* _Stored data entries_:
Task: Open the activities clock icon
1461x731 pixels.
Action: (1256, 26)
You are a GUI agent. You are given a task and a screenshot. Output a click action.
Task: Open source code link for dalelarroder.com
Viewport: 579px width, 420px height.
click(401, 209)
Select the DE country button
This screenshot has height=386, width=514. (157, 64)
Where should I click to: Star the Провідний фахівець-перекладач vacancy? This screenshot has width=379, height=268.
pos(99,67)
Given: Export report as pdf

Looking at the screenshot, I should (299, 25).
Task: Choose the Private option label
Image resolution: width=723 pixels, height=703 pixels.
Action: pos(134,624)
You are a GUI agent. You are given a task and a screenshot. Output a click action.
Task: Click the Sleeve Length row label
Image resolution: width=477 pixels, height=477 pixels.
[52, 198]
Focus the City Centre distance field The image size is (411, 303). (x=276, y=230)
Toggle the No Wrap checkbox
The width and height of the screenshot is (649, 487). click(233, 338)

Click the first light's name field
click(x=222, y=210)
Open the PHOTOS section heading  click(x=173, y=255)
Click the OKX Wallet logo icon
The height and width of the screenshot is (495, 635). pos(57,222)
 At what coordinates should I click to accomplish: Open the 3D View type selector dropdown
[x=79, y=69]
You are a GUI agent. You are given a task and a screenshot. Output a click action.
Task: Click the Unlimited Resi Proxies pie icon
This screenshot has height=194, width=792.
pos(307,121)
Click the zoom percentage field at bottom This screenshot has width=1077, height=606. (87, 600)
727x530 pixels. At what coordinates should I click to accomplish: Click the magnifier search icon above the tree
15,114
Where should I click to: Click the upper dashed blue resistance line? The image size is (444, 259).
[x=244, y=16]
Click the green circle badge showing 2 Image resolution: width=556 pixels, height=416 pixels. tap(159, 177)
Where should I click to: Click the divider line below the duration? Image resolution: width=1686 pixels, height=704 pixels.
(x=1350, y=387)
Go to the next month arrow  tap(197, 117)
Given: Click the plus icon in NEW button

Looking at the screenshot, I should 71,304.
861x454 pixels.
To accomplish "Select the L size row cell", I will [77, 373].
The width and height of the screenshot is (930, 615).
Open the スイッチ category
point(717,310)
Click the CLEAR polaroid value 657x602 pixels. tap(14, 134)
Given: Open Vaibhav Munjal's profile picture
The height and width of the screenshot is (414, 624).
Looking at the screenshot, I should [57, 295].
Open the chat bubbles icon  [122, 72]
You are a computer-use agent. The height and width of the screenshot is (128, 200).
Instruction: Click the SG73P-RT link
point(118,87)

* _About this exercise_:
The lines above from the one with "Select the DE country button" through the one with "Focus the City" are to be duplicated exactly, ends included, with nothing added.

* _Worked solution_:
Select the DE country button
This screenshot has height=386, width=514. (157, 64)
Where should I click to: Star the Провідний фахівець-перекладач vacancy? This screenshot has width=379, height=268.
pos(99,67)
Given: Export report as pdf

Looking at the screenshot, I should (299, 25).
Task: Choose the Private option label
Image resolution: width=723 pixels, height=703 pixels.
Action: pos(134,624)
You are a GUI agent. You are given a task and a screenshot. Output a click action.
Task: Click the Sleeve Length row label
Image resolution: width=477 pixels, height=477 pixels.
[52, 198]
Focus the City Centre distance field The image size is (411, 303). (x=276, y=230)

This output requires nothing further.